-- Text provided follows --

# Who can play the next Joker?



## Chris Partlow (Sep 28, 2009)

I don't just mean who can replace Ledger, i mean who match or even surpass Ledger's performence. For me no one can, as soon as i heard Joker speak, i fell in love with him R.I.P Ledger
but my picks to play the next joker are.

I think it can be either Jim Carrey, Johnny Depp or Brad Pitt but i would prefer Jim Carrey.


----------



## R00t_Decision (Sep 28, 2009)

Well for starters there won't be another Joker until the Batman refreshes itself with a cyclical series, but if I had to pick I would say Edward Norton. Jim Carrey was average in the batman film he was already in. 

Out of all the characters there I think only Edward Norton can deliver that sarcastic, vile, snide, repulsive character that is the joker. The villain that is dark to batman's darkness with a light.


----------



## blackbird (Sep 28, 2009)

Jim Carrey is already The Riddler. Nerds would go rage. 

Why would there be another Joker? We've already seen two brilliant performances, both beyond duplication, mirroring the character's two major aspects to perfection. There's nothing more to add to the character, and any attempt at that would crack the foundation, that the previous Jokers have laid down.


----------



## Sasuke_Bateman (Sep 28, 2009)

Clive Owen, with an English accent


----------



## Shark Skin (Sep 28, 2009)

Well if there were another refresh of the Batman franchise then I'd go with Depp. Seems like the most ideal fit for the role.


----------



## Grape (Sep 28, 2009)

this guy 

especially here.

'Rudy' from Dexter season 1.


----------



## MF NaruSimpson (Sep 28, 2009)

obama should play joker


----------



## sel (Sep 28, 2009)

Those who say Depp for the Joker, I'd say that he would completely rock the role of the Riddler and thus a no to him.

Norton or Day-Lewis for me.


----------



## KidQuick (Sep 28, 2009)

Question is flawed. There cannot be 'another' Joker. Evar.


----------



## Bart (Sep 28, 2009)




----------



## Tobirama (Sep 28, 2009)

KidQuick said:


> Question is flawed. There cannot be 'another' Joker. Evar.



For fucks sake, get over it.

-- Text provided concluded --
-- Stored data follows --

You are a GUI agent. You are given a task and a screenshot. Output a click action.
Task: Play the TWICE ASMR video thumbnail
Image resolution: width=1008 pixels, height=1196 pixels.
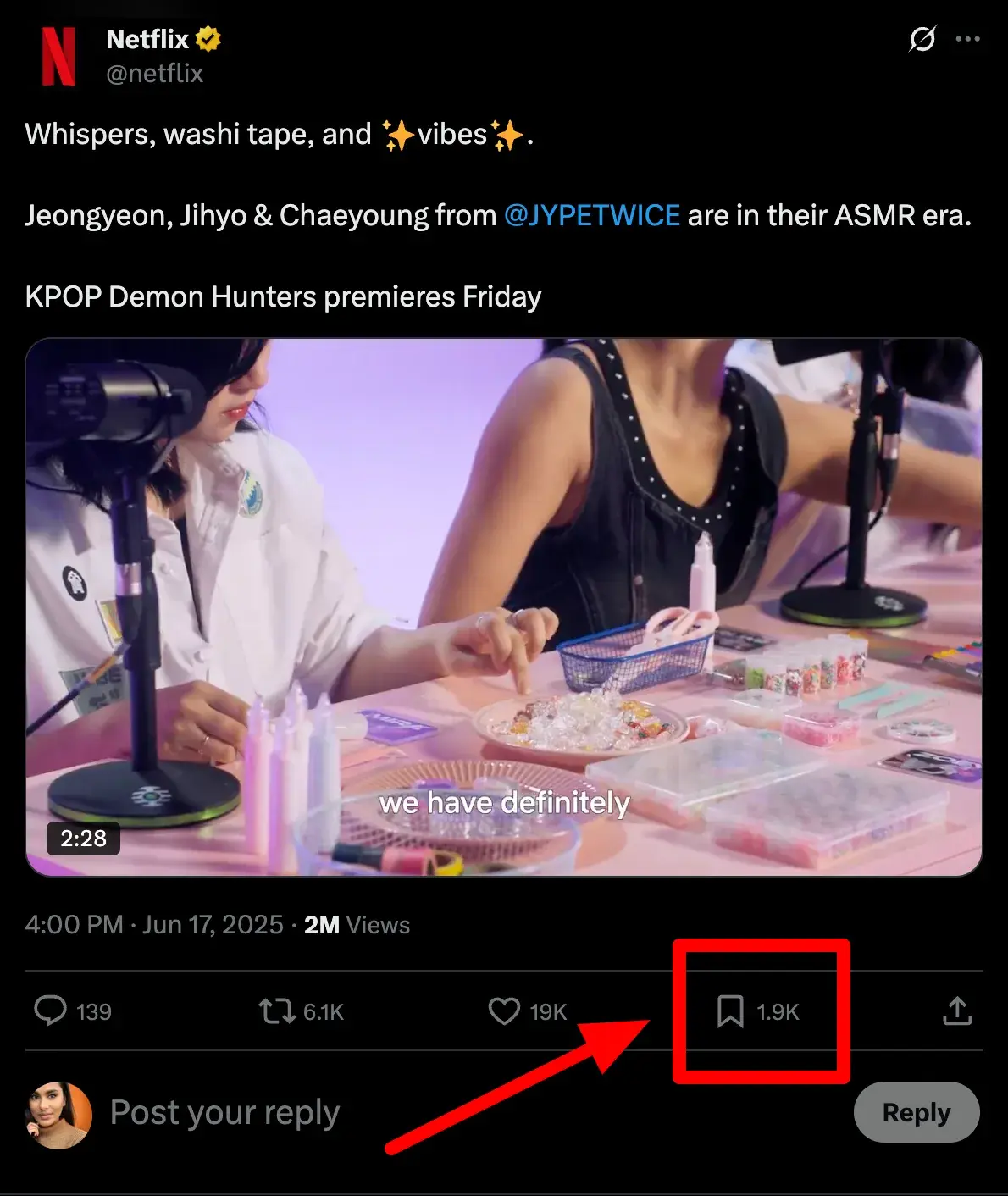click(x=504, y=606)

-- Stored data concluded --

What you will do:
1. Please repeat the passage of the Joker casting thread that opens with the words containing "obama should play" and closes with "a no to him.".
2. In the Joker casting thread, what role does blackbird say Jim Carrey already played?
3. Write the next part of the Joker casting thread, picking up after its final post.

Expected responses:
1.
obama should play joker


----------



## sel (Sep 28, 2009)

Those who say Depp for the Joker, I'd say that he would completely rock the role of the Riddler and thus a no to him.

2. The Riddler.

3.
----------



## Al-Yasa (Sep 28, 2009)

it has to be me


----------



## Zen-aku (Sep 28, 2009)

put some make up on mark hamil and let him do his thing


----------



## Dr.Douchebag (Sep 28, 2009)

Daniel day lewis would kill that role :ho


----------



## excellence153 (Sep 28, 2009)

Fucking this.

Nolan should just stop with Batman.  His talents are needed elsewhere.

New Joker for a new generation.  That's what Jack Nicholson was.  That's what Ledger was.  Another Joker will come along.  Don't rush this shit.


----------



## MF NaruSimpson (Sep 28, 2009)

the next joker should be whoever hollywood want's to commit suicide next


----------



## Roy (Sep 28, 2009)

If Nolan would be directing then it would have to be a dark and evil Joker like in TDK. I think I might be the only one who doesn't like the idea as Depp for Riddler.


----------



## the_notorious_Z.É. (Sep 28, 2009)

None, bring a new villain!


----------



## Hatifnatten (Sep 28, 2009)

anybody, you just act bad and make stupid faces - boom, oscar.


----------



## CrazyMoronX (Sep 28, 2009)

Christian Bale in a dual role.
Clint Eastwood.
Jean Claude Van Damme.

In that order.


----------



## Cardboard Tube Knight (Sep 28, 2009)

I love all the fans boo-whoing like the Joke is now epically untouchable now.


----------



## CrazyMoronX (Sep 28, 2009)

If Ledger lived people wouldn't care if Tom Arnold played him next.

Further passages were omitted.